El actor Luis Brandoni falleció en la madrugada de este lunes en el Sanatorio Güemes, luego de permanecer internado a raíz de un accidente doméstico que había sufrido días atrás. Con su muerte, se despide uno de los últimos grandes representantes de una generación que marcó a fuego la historia del cine, el teatro y la televisión argentina.

Nacido en Dock Sud, Brandoni inició su carrera antes de la década del 70 y logró consolidarse a mediados de esos años con participaciones en películas emblemáticas como La tregua y Juan que reía. Su trayectoria se vio atravesada por el contexto político del país: durante la última dictadura militar fue perseguido y debió exiliarse en México, regresando a la Argentina tras la recuperación democrática.
A lo largo de su extensa carrera, dejó una marca profunda en distintos formatos. En televisión, fue parte de ciclos recordados como Darse cuenta y alcanzó gran popularidad en los años 90 con Mi cuñado, donde compartió pantalla con Ricardo Darín. En cine, su figura quedó asociada a títulos que trascendieron generaciones como Esperando la carroza y 100 veces no debo, consolidándolo como un ícono de la cultura popular.
En teatro también tuvo un recorrido destacado, con obras como Made in Lanús, que se convirtió en un clásico de la escena nacional. En los últimos años, continuó activo tanto en cine como en plataformas digitales, participando en producciones como Mi obra maestra, El cuento de las comadrejas y La odisea de los giles. Su última aparición sobre el escenario fue junto a Soledad Silveyra en la obra ¿Quién es quién?.
Además de su labor artística, Brandoni tuvo un compromiso activo con la vida política.
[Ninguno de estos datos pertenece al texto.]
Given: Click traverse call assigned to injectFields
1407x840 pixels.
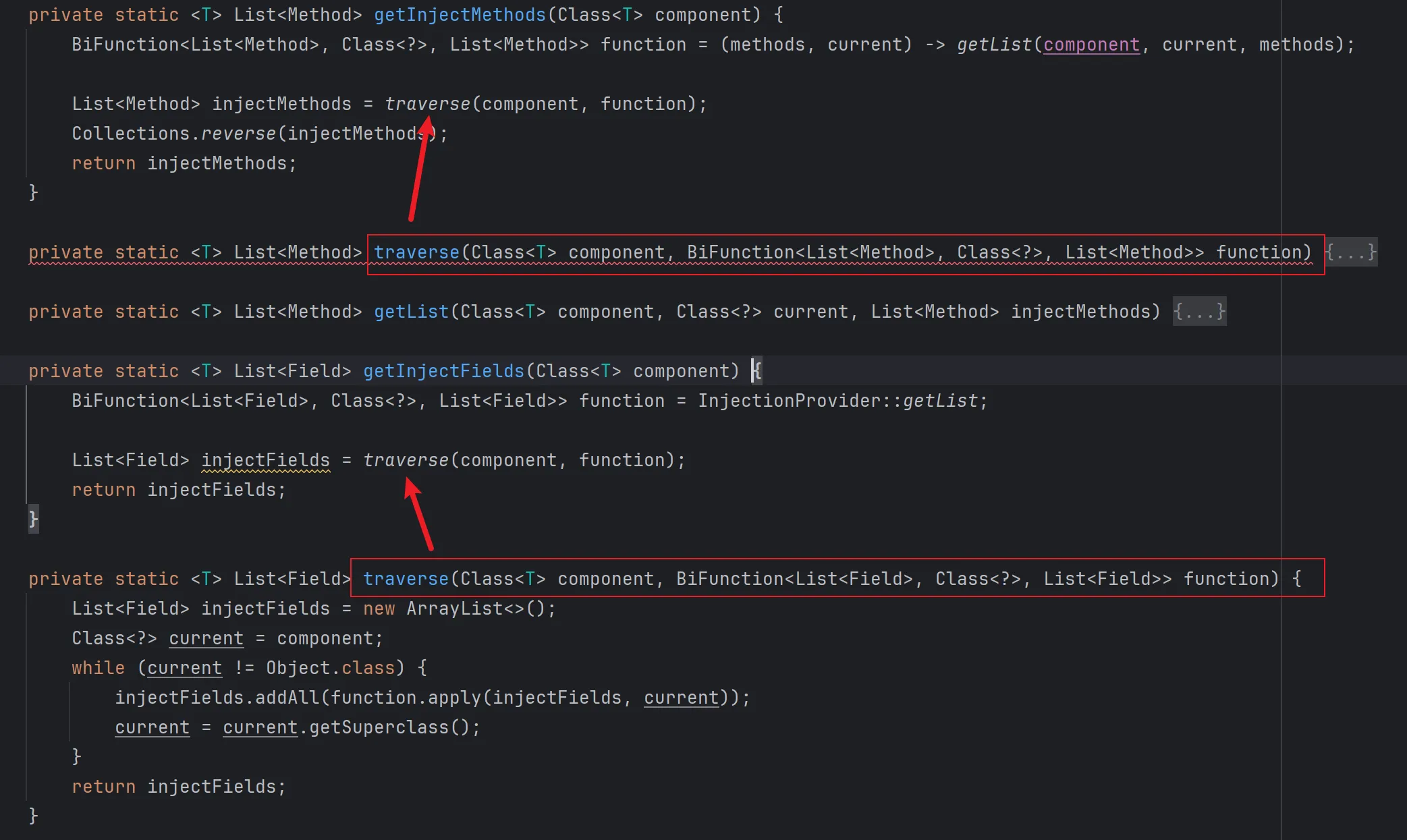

Militante de la Unión Cívica Radical, fue diputado nacional entre 1997 y 2001, etapa en la que combinó su actividad legislativa con su permanente vínculo con la cultura.
Entre los reconocimientos que recibió a lo largo de su trayectoria se destaca el premio Martín Fierro, ocasión en la que dejó uno de los discursos más recordados de la televisión argentina. En esa oportunidad, con fuerte tono crítico hacia la dirigencia, afirmó: “la gente no quiere más ladrones, tenemos que ser serios”, y recordó su propia historia durante los años de proscripción al señalar: “yo pude vivir estando en la lista negra gracias al público”, en un mensaje que tuvo amplia repercusión.
Su fallecimiento generó una fuerte repercusión en el ámbito artístico y político, donde colegas y referentes destacaron su trayectoria, su coherencia y su defensa constante de la democracia y la cultura.
Luis Brandoni fue una persona comprometida, con sus ideas y su trabajo, y trascendió a partir de su impronta, de ser uno de los mejores actores de la historia argentina. No se apaga quien deja huella en la cultura.